# Playing around with staging



## Carl Fisher (Oct 17, 2012)

Playing around with staging for photos.

The sharpness is another issue but that's more of a lighting issue at the moment (note the direct lighting since I don't have anything strong enough to evenly light the sides of the tent)


----------



## D.Oliver (Oct 17, 2012)

Well here is my opinion (keep in mind its coming from a South Dakota hayseed). I think the tablet is too much. It detracts from the pen. I think the bottle of ink and the pen would be fine, but I would lose the tablet. If you really want to use a tablet or book I would maybe use something lether bound with no lettering.  That's a great pen by the way.


----------



## azamiryou (Oct 17, 2012)

The book is cool, I find it really interesting... and that's a problem if what you want me to look at is the pen.


----------



## jttheclockman (Oct 19, 2012)

My opinion is do not shoot from top down. Always shoot 3/4 way looking at the pen. It gives it depth. Top down flattens everything out and you rely on the eye to add the 3d look. Put the pen on the pad if wanting to use pad. Also closeups make a pen look better. Use Macro setting.


----------



## Carl Fisher (Oct 21, 2012)

Point taken on the book.  I was looking for an overall setting more so than just a pure featuring of the pen.  But that book is a bit strong.

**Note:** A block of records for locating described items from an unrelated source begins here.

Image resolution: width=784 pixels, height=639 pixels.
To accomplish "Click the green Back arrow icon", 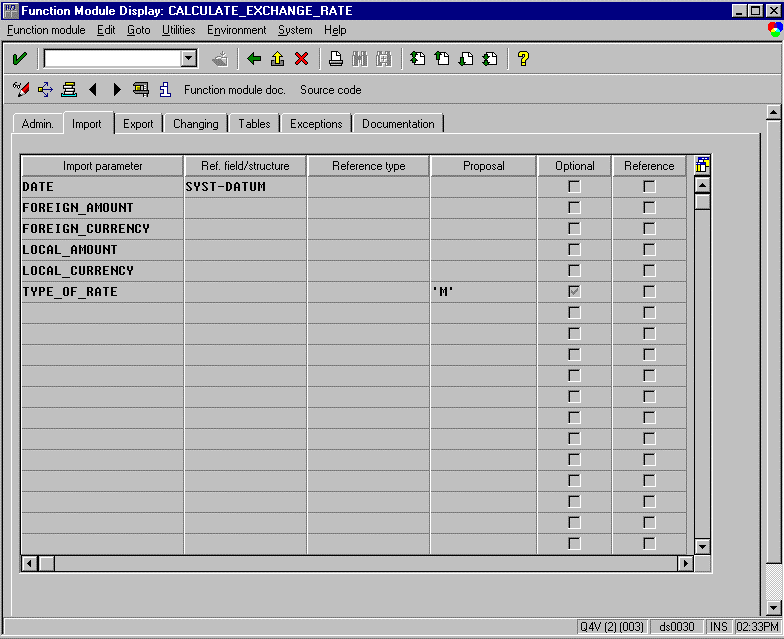I will (254, 59).
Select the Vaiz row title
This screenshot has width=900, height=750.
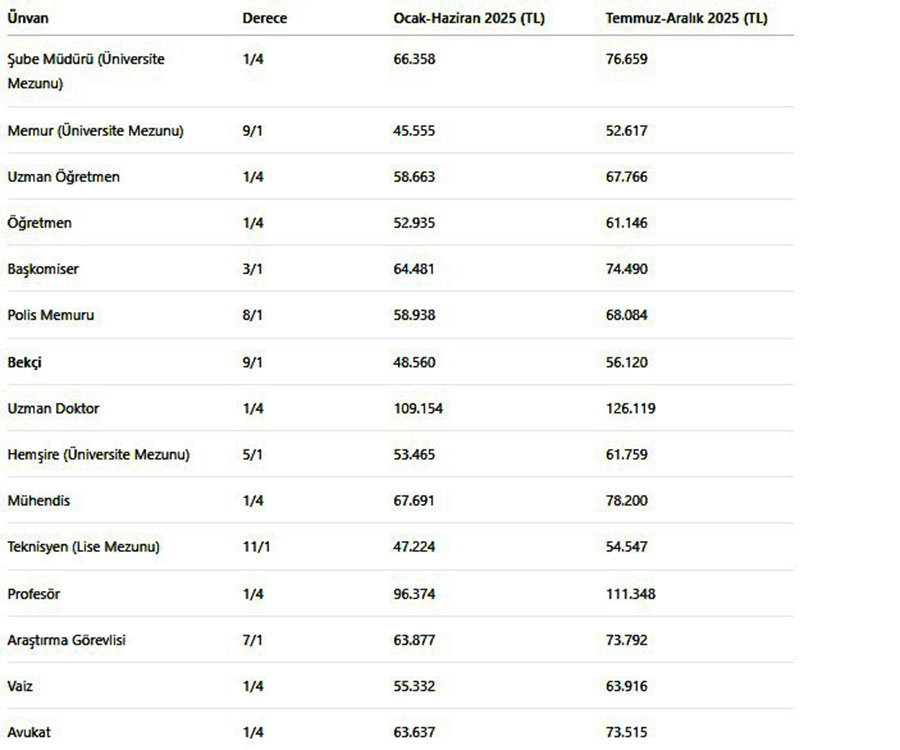[x=20, y=686]
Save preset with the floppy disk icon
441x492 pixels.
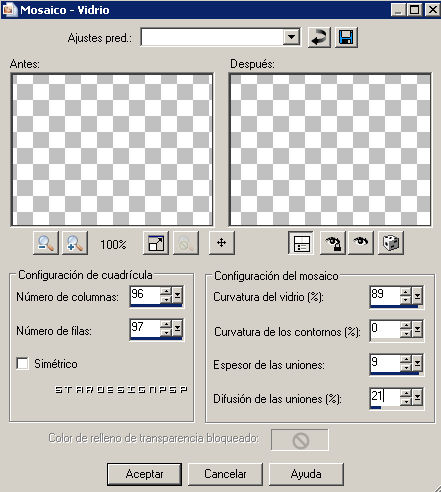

Just trying to get ideas of what works and what doesn't and you guys have definitely given me a few things to think about.

Thanks!


----------



## 76winger (Oct 21, 2012)

How about something depicting the pen in use like this. Then you could add an ink bottle in the background if desired as well.


----------



## Ted iin Michigan (Oct 21, 2012)

Carl - I *really* like your work (both pens AND pics). The pics you have on your web site show the pens well. And they're also great to just look at. Love the idea of multiple shots of the same pen. 

The pics you have here are different from the ones on your site. I'm going to side with Dave Herrmann on showing the pen in use. Also agree with JT that an oblique shot adds depth and interest to the pic. 

Bottom line - tighten up the shot a bit and elevate some. Make it a feature shot that makes you click on the other ones that show the details of the pen (like the ones on your site).


----------